(Données sur les coordonnées cibles)
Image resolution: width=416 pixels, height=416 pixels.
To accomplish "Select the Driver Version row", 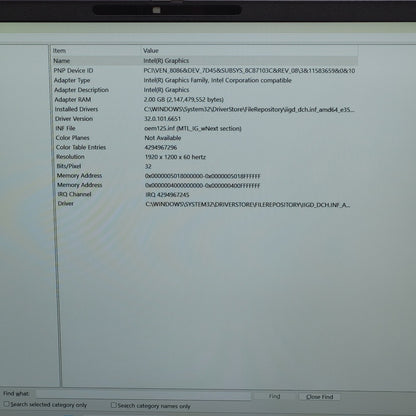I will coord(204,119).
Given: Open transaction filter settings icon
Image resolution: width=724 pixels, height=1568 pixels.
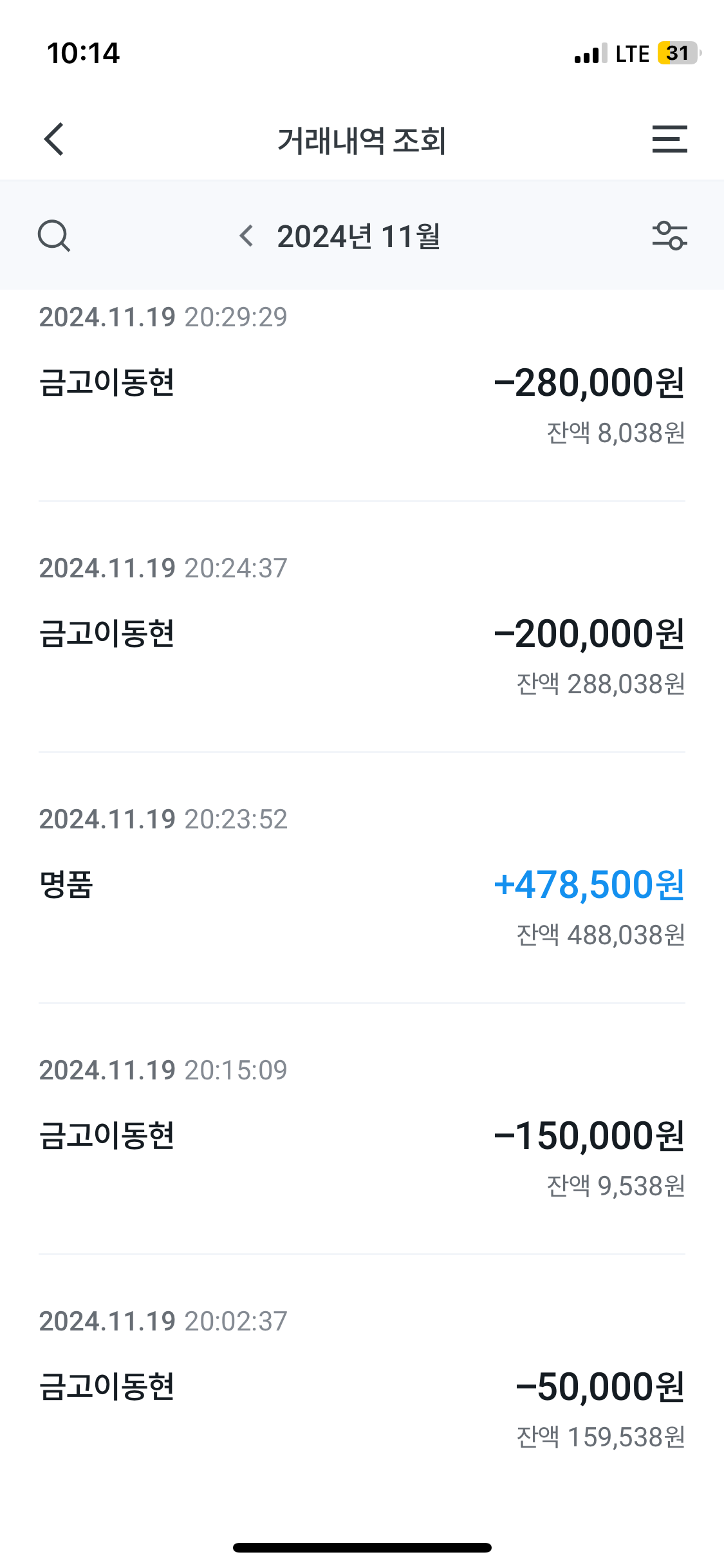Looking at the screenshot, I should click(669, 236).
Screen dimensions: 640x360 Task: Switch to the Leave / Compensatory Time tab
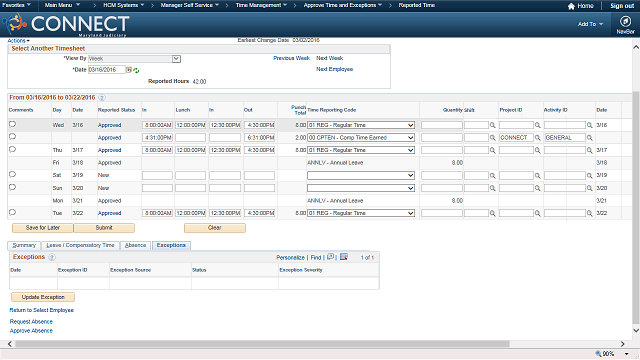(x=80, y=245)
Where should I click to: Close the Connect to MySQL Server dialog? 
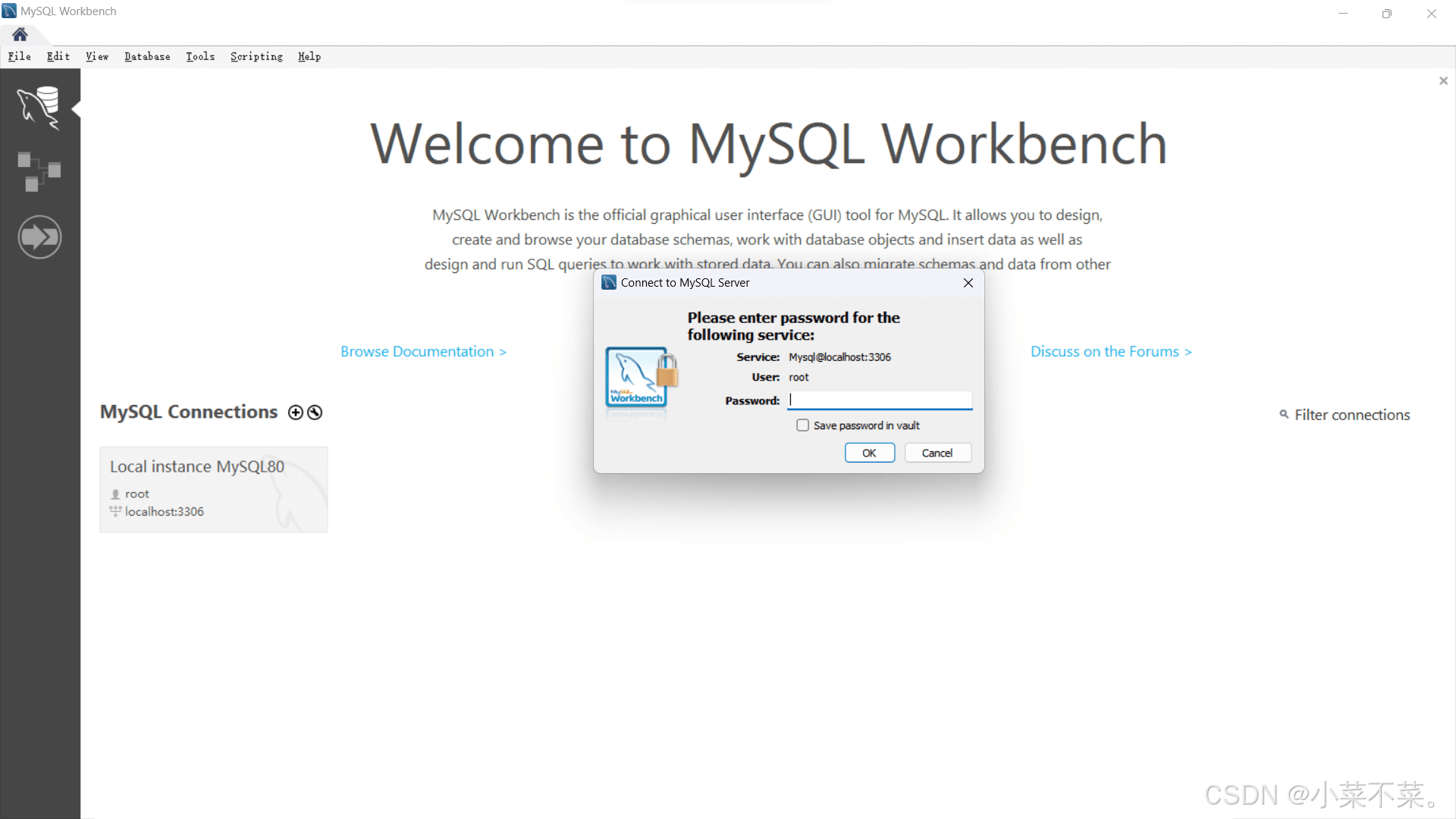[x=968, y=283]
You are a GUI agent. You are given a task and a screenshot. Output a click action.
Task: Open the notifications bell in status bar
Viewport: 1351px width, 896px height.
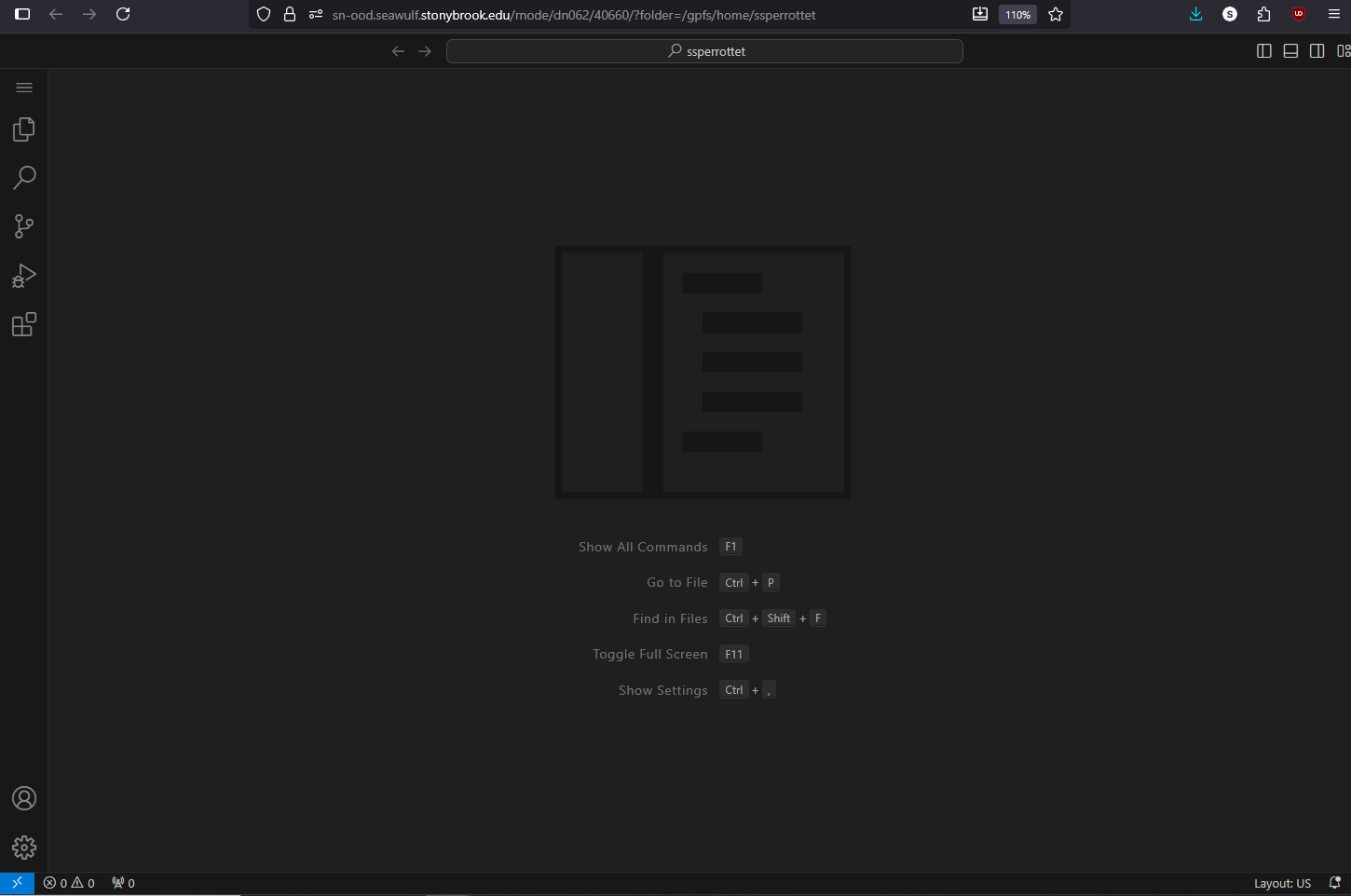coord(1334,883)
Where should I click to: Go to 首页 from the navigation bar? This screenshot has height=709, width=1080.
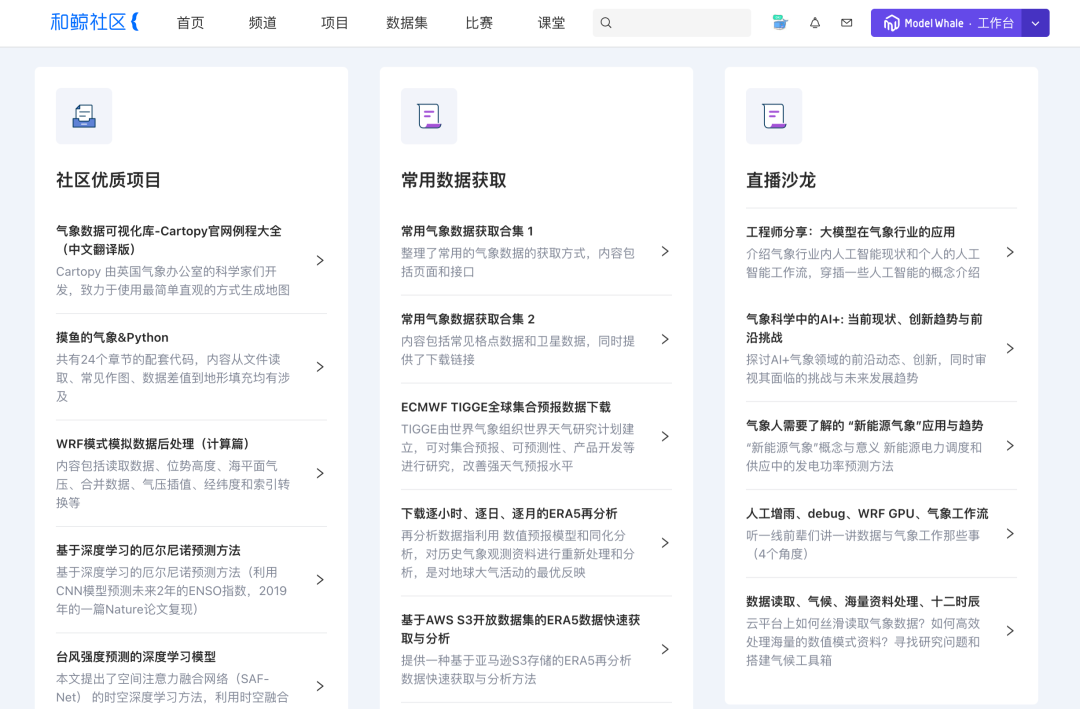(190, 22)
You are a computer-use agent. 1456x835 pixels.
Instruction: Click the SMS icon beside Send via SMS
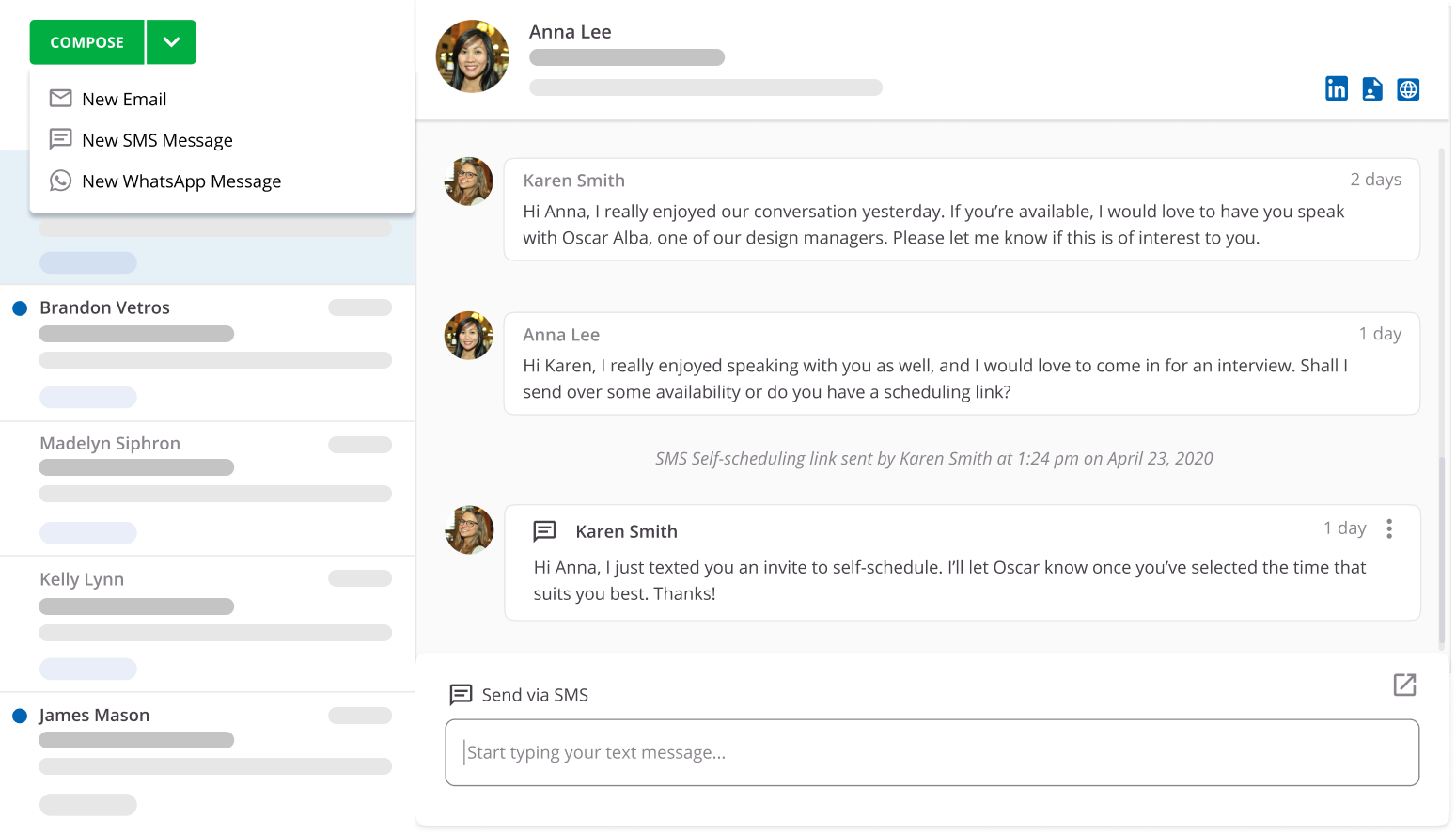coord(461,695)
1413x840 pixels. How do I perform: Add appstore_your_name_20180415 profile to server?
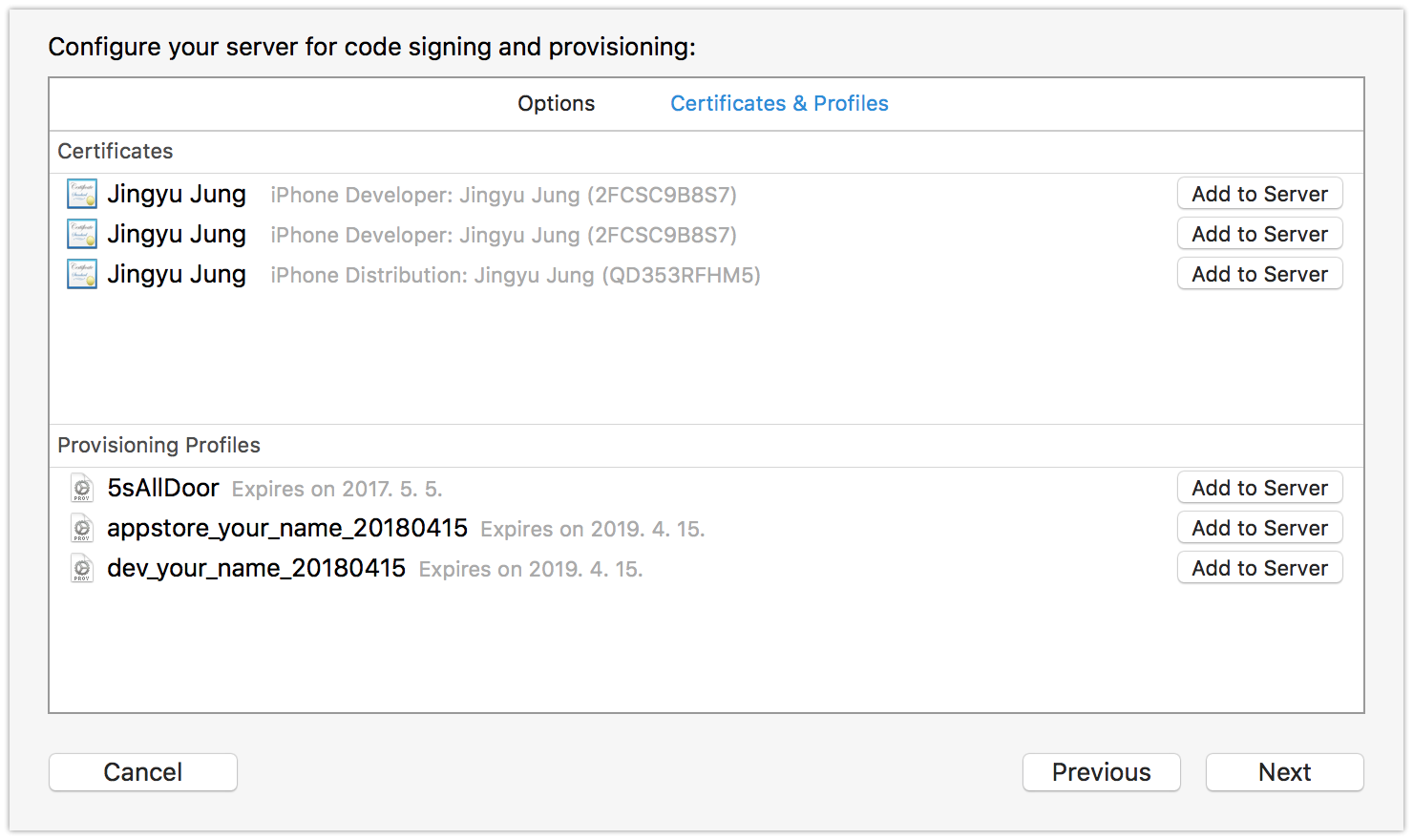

**ÉNONCÉ:** Repérez toutes les lignes des données qui contiennent la chaîne « agent », en tenant compte de la casse, puis recopiez-les.

**RÉSULTAT ATTENDU:**
You are a GUI agent. You are given a task and a screenshot. Output a click action.
You are a computer-use agent. 1456x835 pixels.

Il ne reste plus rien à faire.